Le règlement est aussi strict que pointilleux. Les surveillants, souvent d’anciens militaires, l’appliquent avec une sévérité impitoyable et les punitions tombent pour la moindre incartade. Parmi eux, l’ivrognerie fait des ravages et aggrave encore la dureté et le sadisme des brimades qu’ils imposent aux punis. Pour ceux qui osent désobéir au règlement ou qui font preuve de « mauvais esprit », le quartier disciplinaire est la punition redoutée. Dans les vingt cellules de quatre mètres carrés que comporte le quartier disciplinaire, les tortures, les violences, les humiliations les plus inventives se perpétuent dans la pénombre des cellules. Pour compléter l’éventail des punitions prévues par le règlement de la colonie, la direction de Haute-Boulogne instaure, dans les dernières années du XIXème siècle, un supplice particulièrement raffiné et parfaitement illégal : la « chambre de discipline ». Dans une grande pièce nue est établie une piste en bois circulaire surélevée, une sorte de manège. Les punis doivent marcher pieds nus et en file indienne sur cette planche large de quatre-vingts centimètres pendant des heures, jusqu’à l’épuisement. Louis Roubaud, dans son livre « Les Enfants de Caïn », décrit cette punition qu’il surnomme « Le grand bal » : « La ronde commence à 9 heures du matin et ne s’arrête qu’à 5 heures du soir avec une heure d’interruption pour le déjeuner. L’allure normale est de sept à huit kilomètres à l’heure, elle est entretenue par les surveillants, montre et bâton en main ».

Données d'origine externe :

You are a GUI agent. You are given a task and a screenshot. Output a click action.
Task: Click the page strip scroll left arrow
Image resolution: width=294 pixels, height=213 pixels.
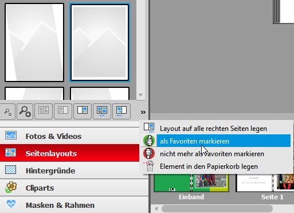click(x=156, y=208)
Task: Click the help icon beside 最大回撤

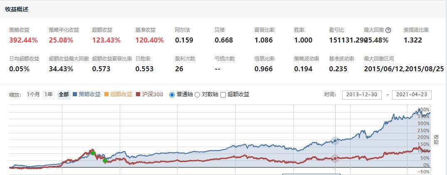Action: click(388, 30)
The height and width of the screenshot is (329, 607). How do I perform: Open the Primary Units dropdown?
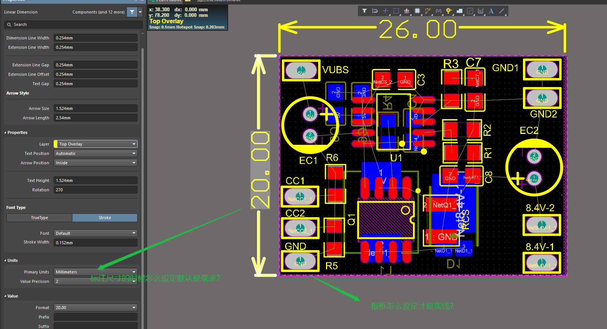click(x=96, y=272)
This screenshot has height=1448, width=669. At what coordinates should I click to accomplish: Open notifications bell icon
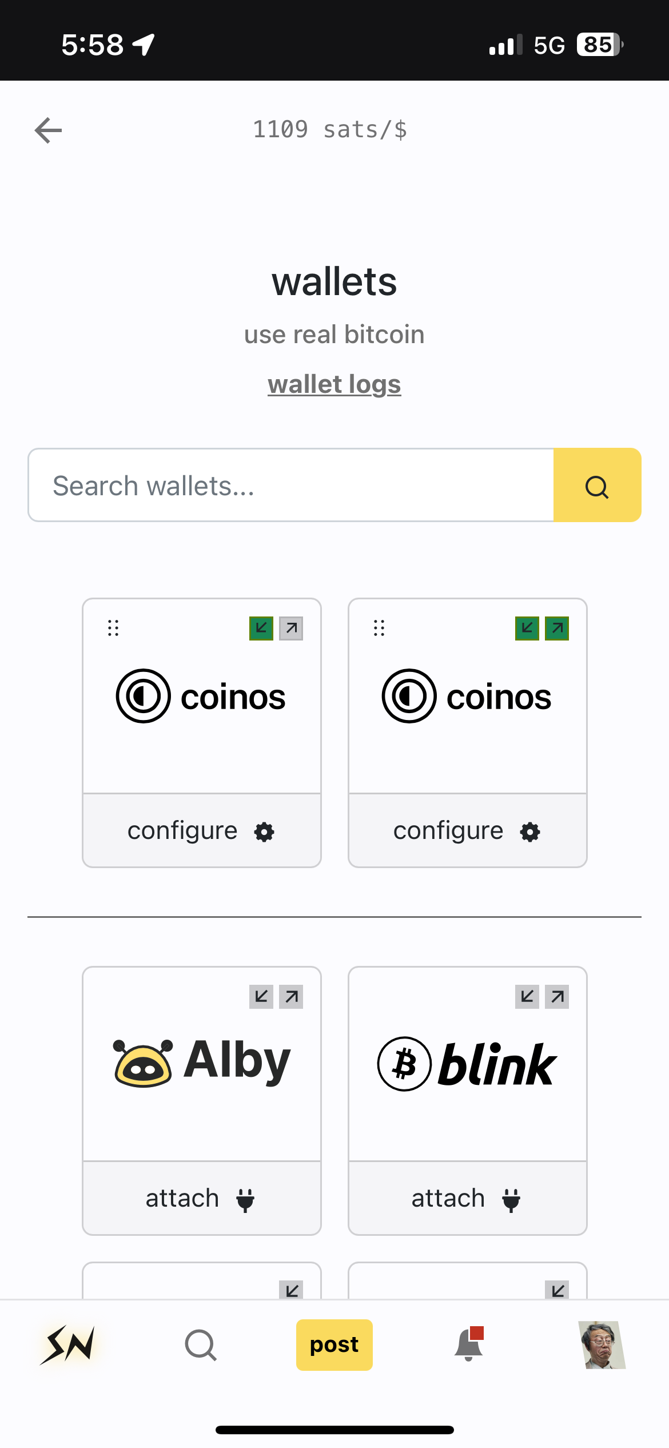click(x=469, y=1344)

L’enfer institutionnel que vivent les détenus est amplifié par les « caïds » qui font régner leur loi sur les plus faibles. Les surveillants, profitant de « l’aide » involontaire que les caïds leur apportent pour maintenir l’ordre dans la colonie, ferment le plus souvent les yeux sur les violences physiques, morales et sexuelles qu’ils imposent à leurs « protégés ».

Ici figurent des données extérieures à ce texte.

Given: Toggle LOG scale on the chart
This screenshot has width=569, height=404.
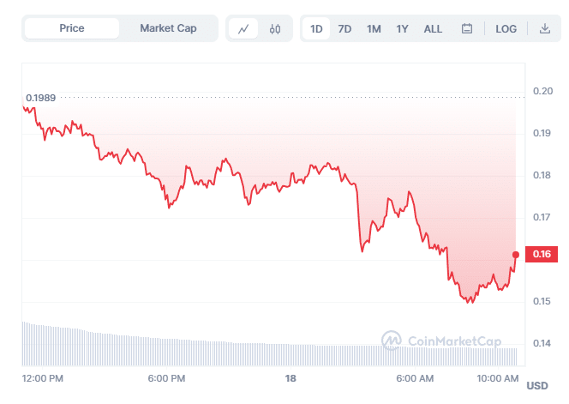Looking at the screenshot, I should pos(506,28).
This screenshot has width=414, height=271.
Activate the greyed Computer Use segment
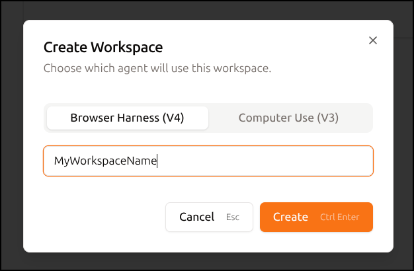point(288,118)
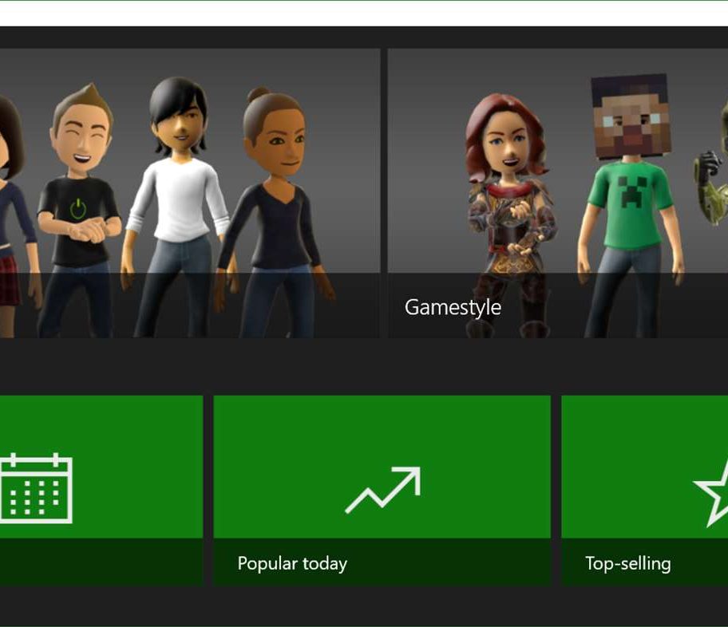
Task: Click the dark caption bar beneath the calendar icon
Action: click(x=101, y=562)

A la Colonie de Belle-île, loin des yeux, loin du coeur de la population française, les années passent, les directeurs se succèdent et se ressemblent, les détenus regardent mourir les jours dans la monotone routine du règlement.
Souvent les gazettes locales rapportent avec gourmandise les incidents ou les drames qui émaillent la vie de la Colonie. Chaque année apporte son lot de tentatives d’évasions. Il serait fastidieux de les énumérer d’autant qu’elles se ressemblent même si parfois la violence dépasse le stade de l’anecdote.
En 1906, deux pupilles tentent une évasion, l’un d’eux est vite repris tandis que son compagnon est porté disparu, sans doute noyé. L’année suivante une révolte se déclare à la Colonie. Les détenus brisent du matériel et deux d’entre eux s’évadent en bateau. Ils sont arrêtés à leur arrivée à Quiberon tandis que leurs camarades mutins sont sévèrement punis. En 1908, nouvelle tentative d’évasion, poursuite et bagarre à travers la lande. Deux gardiens sont blessés. Les fugitifs sont appréhendés et condamnés à plusieurs semaines de mitard.